To be honest, while Angel waited to see Contreras, she was thinking about how she would torment Antonio when she finished here. He fretted whenever she left to mingle with the federales soldiers. She planned to tease him about her flirtation with the soldier called Juan.
Antonio said he was worried that el gobierno would discover who she was and hang her, but he also suffered a chronic case of jealousy. She knew how to reassure him on that second concern.

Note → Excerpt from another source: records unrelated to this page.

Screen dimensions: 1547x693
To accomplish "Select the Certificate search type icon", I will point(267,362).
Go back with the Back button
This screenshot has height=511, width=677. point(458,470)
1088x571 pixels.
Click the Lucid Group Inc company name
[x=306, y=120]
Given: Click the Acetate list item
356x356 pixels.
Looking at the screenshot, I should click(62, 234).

Wherever Angel’s band camped, she and Antonio looked for a place they could be alone. Here they had found the vine-covered ruin of a one-room stone cottage whose thatched roof had long since rotted away. It wasn’t far from camp, but it had a reputation for an infestation of snakes so people avoided it. Angel and Antonio took stout sticks to beat the vines and walls thoroughly to evict the reptiles, scorpions, and spiders lurking there.
They had progressed well into the exploration phase of love. Angel shook her head in an attempt to stop thinking about the warm, hard contours of Antonio’s bare body, and the feel of his strong, calloused hands stroking her.
Tonight might be their last chance for days to come to lay out their blankets and entwine among the vines. Government troop trains carried guns, ammunition, and food. Angel knew that when she told the colonel about the train leaving Mexico City tomorrow, he would decide to attack it.
No matter what the outcome, Angel and her people would have to go on the run again. She hoped they would be better armed and fed when they did.